── Data provided
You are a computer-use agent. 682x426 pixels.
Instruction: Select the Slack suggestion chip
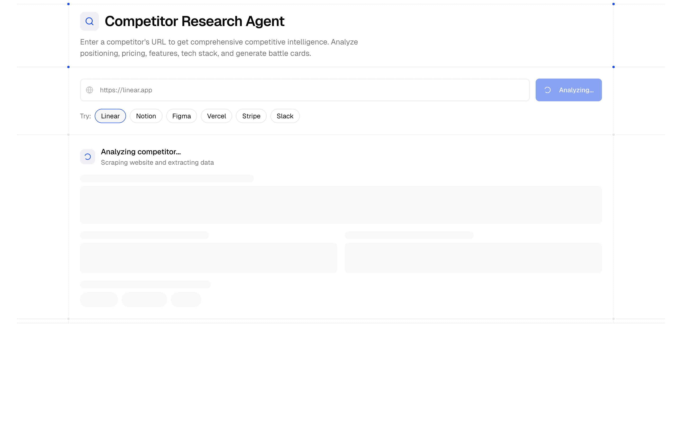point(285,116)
────
── Data provided
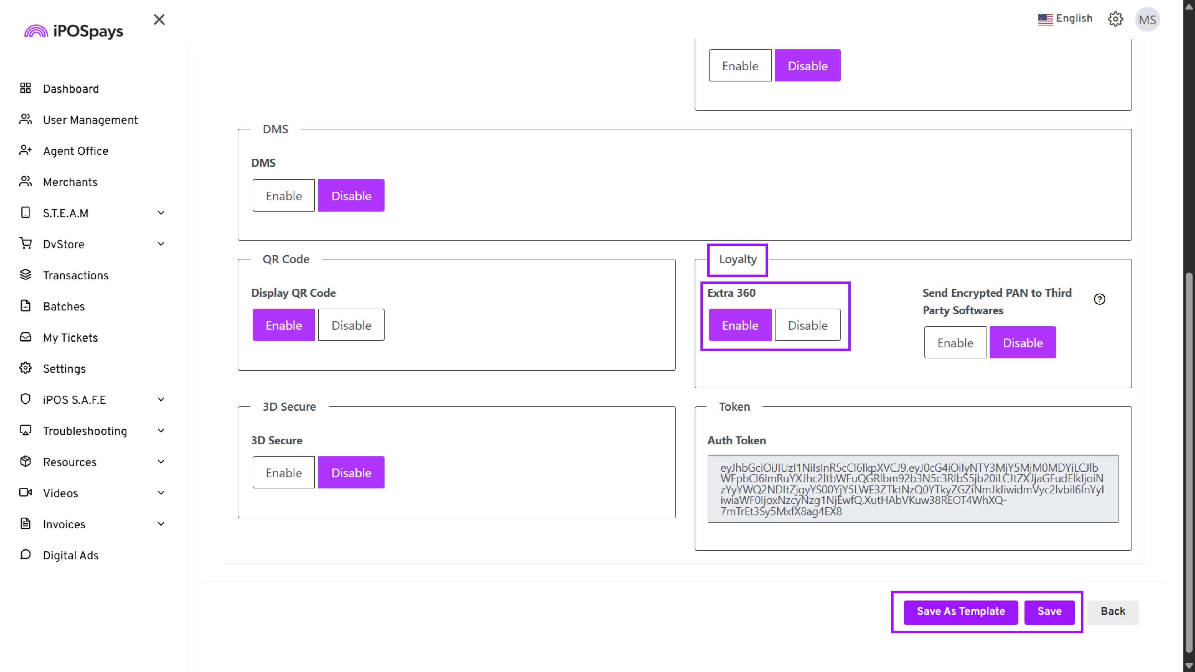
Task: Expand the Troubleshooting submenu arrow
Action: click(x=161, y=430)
────
── Data provided
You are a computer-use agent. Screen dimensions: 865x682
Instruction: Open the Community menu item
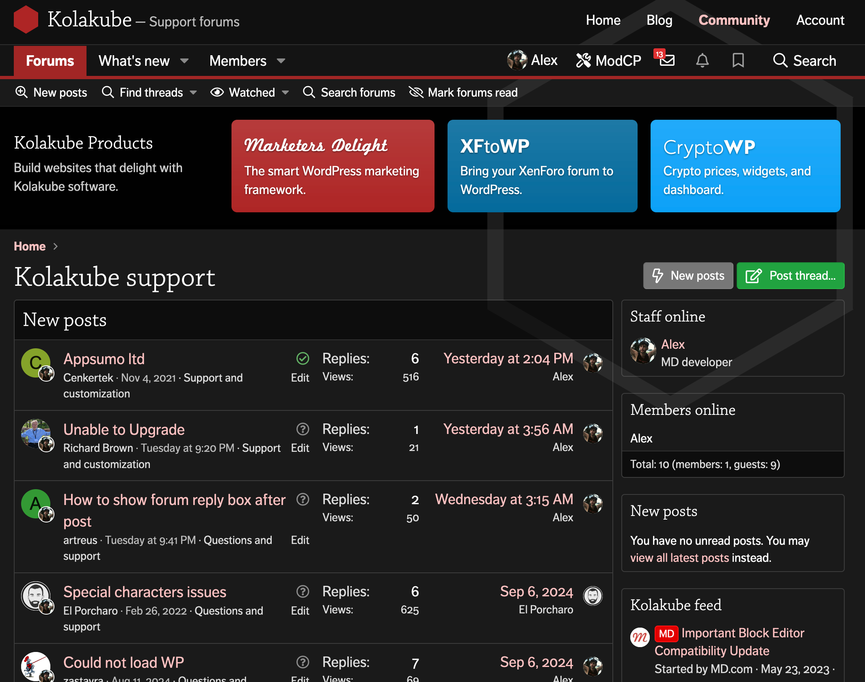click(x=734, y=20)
────
• What this task involves: Pull every line containing "agent" from the data.

• Solution to the exercise:
You are a computer-use agent. 682x426 pixels.
You are a computer-use agent. Screen dimensions: 865x682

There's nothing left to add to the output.